State only the number of lines in the material that contain the string "Task". Matching is case-sensitive.

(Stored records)

........

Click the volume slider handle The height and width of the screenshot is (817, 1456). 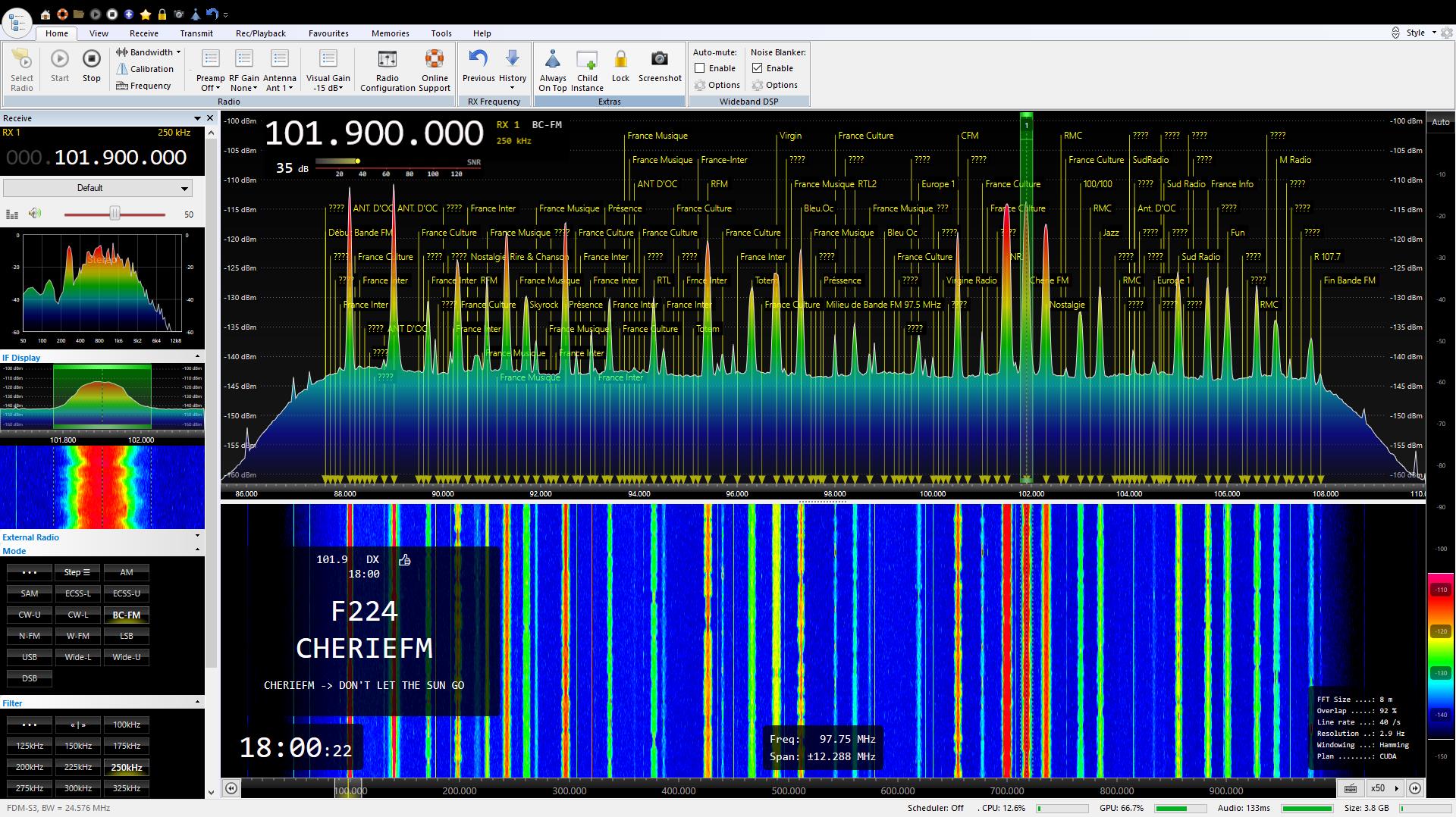pyautogui.click(x=115, y=214)
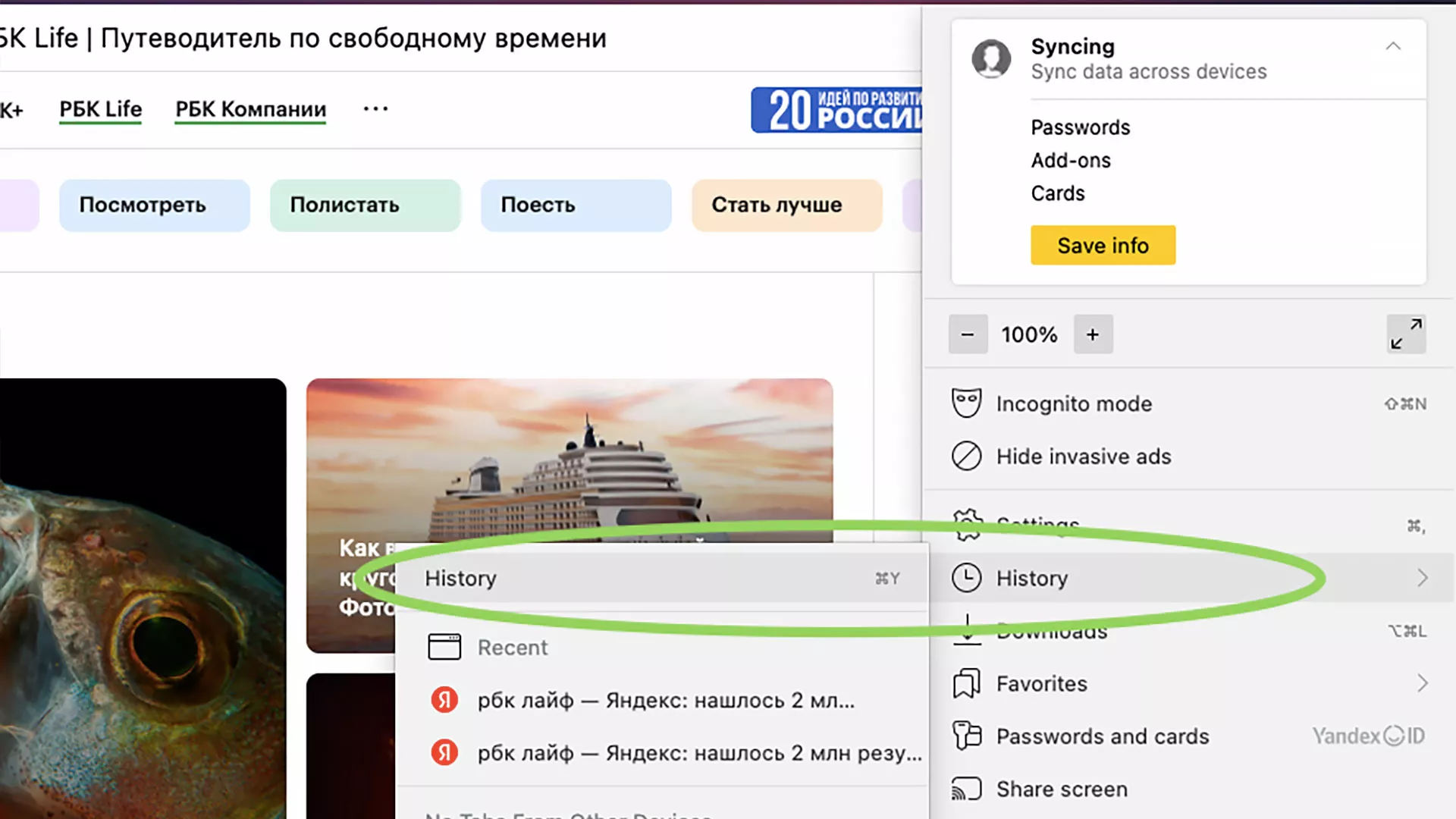The width and height of the screenshot is (1456, 819).
Task: Click рбк лайф Яндекс recent history item
Action: click(x=665, y=700)
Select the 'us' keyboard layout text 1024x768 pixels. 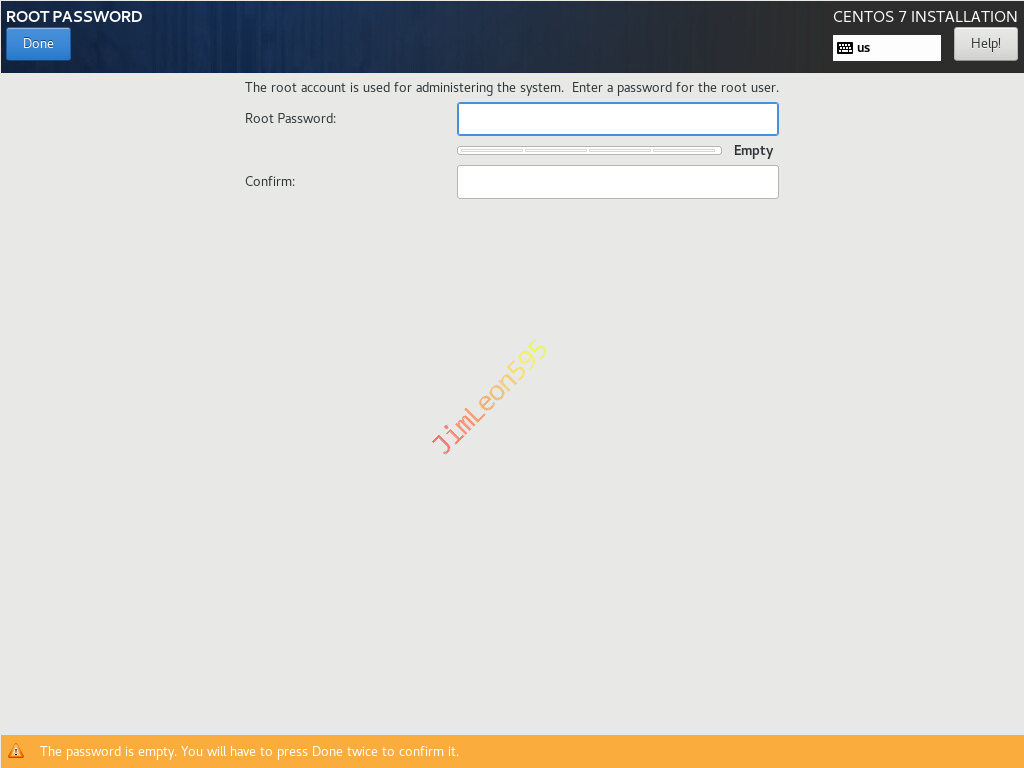point(864,48)
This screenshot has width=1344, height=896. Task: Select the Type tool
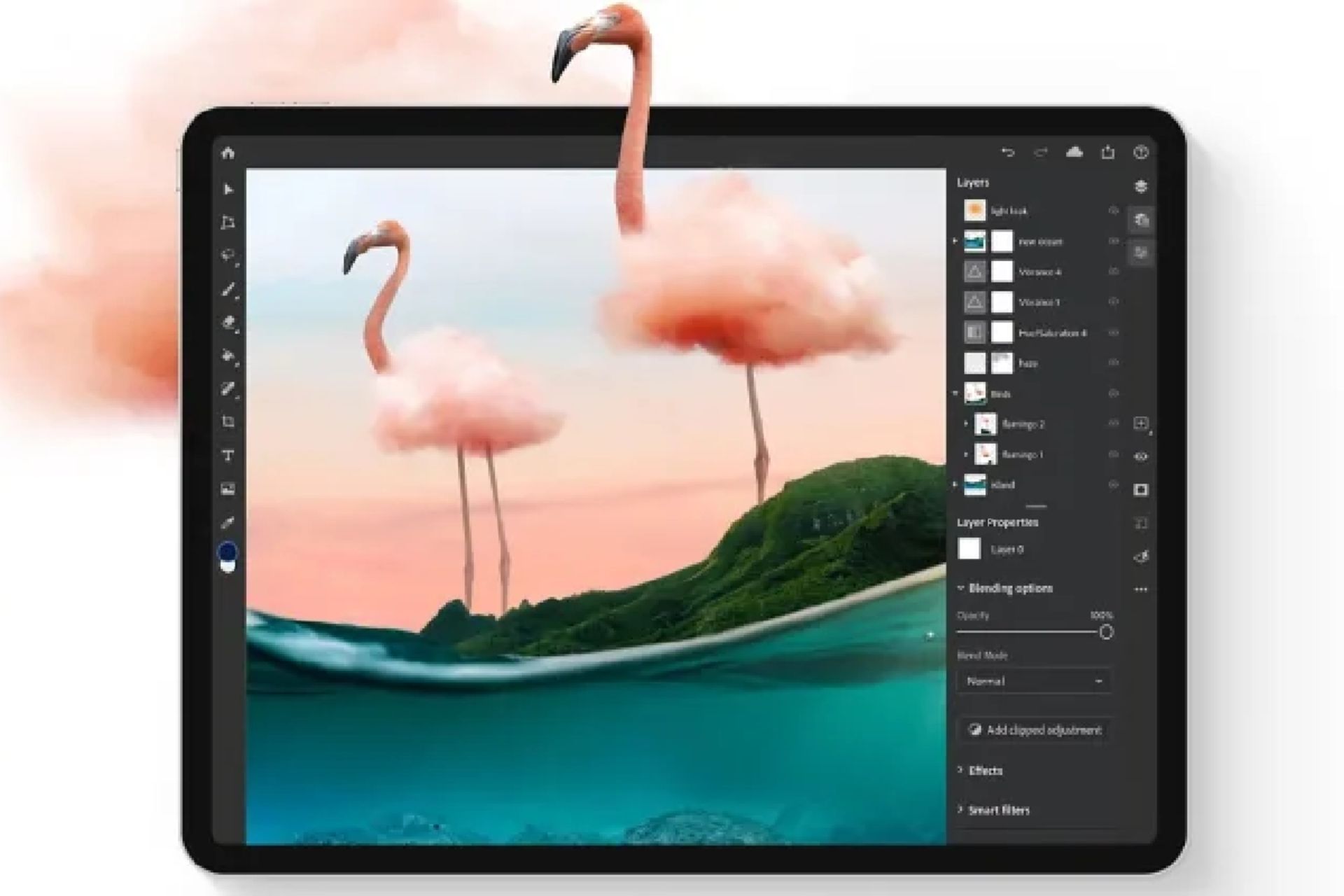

........

◆ Exercise result: 2